Could you set down exactly the lines of the data below, starting at the one that holds "Expand the Merge & Center dropdown arrow" and ending at the one that holds "The height and width of the screenshot is (275, 391).", both included, and only those?

··········

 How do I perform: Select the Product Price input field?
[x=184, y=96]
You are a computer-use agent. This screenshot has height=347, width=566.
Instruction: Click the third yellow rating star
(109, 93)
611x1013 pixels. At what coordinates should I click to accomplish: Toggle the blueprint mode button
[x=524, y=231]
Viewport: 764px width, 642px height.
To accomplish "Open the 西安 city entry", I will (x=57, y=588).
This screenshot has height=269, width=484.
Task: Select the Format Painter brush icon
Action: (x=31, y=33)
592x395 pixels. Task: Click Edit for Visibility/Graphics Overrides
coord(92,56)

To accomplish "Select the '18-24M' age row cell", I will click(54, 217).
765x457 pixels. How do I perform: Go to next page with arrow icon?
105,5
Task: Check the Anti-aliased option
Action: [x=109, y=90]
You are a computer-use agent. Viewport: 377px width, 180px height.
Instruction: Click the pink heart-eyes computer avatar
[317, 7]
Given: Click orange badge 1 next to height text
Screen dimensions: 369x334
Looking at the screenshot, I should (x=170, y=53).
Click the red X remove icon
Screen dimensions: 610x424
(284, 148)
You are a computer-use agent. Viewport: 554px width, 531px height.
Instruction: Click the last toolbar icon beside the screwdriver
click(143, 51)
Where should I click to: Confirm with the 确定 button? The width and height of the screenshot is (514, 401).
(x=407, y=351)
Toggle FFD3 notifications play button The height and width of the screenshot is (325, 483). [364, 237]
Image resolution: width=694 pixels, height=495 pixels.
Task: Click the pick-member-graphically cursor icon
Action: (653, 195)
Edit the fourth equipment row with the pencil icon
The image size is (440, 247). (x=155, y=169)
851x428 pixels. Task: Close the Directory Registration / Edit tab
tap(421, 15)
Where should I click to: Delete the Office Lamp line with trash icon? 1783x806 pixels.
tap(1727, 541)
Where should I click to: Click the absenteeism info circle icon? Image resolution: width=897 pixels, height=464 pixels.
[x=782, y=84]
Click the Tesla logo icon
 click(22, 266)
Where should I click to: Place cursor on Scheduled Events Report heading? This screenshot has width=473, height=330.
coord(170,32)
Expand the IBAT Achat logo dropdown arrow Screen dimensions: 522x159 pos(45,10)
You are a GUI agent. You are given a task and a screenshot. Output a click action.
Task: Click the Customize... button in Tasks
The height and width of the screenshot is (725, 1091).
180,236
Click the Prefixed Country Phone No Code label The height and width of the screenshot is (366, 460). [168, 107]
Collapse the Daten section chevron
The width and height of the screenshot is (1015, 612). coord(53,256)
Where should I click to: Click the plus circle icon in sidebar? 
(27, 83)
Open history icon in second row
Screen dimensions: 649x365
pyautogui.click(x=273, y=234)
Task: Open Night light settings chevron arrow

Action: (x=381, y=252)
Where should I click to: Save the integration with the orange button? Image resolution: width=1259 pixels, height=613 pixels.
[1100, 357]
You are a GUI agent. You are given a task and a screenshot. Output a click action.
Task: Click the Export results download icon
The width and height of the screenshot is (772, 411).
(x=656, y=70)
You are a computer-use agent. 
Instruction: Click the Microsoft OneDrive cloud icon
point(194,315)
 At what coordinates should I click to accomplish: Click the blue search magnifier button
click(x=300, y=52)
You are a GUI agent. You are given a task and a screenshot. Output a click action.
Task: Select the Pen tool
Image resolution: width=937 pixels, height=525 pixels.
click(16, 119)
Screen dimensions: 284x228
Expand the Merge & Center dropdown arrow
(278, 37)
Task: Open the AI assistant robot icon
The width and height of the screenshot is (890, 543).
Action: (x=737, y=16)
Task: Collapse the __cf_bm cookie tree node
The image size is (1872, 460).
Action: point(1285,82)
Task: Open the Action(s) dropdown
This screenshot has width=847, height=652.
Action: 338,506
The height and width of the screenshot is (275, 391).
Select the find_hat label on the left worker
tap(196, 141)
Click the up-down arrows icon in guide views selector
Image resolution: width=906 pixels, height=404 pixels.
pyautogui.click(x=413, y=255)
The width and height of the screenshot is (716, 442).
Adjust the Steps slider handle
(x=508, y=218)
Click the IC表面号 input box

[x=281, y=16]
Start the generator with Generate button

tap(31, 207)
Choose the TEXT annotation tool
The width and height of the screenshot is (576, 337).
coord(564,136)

··········

Response box.
Expand the Merge & Center dropdown arrow
(278, 37)
Task: Open the AI assistant robot icon
The width and height of the screenshot is (890, 543).
Action: (x=737, y=16)
Task: Collapse the __cf_bm cookie tree node
The image size is (1872, 460).
Action: point(1285,82)
Task: Open the Action(s) dropdown
This screenshot has width=847, height=652.
Action: 338,506
The height and width of the screenshot is (275, 391).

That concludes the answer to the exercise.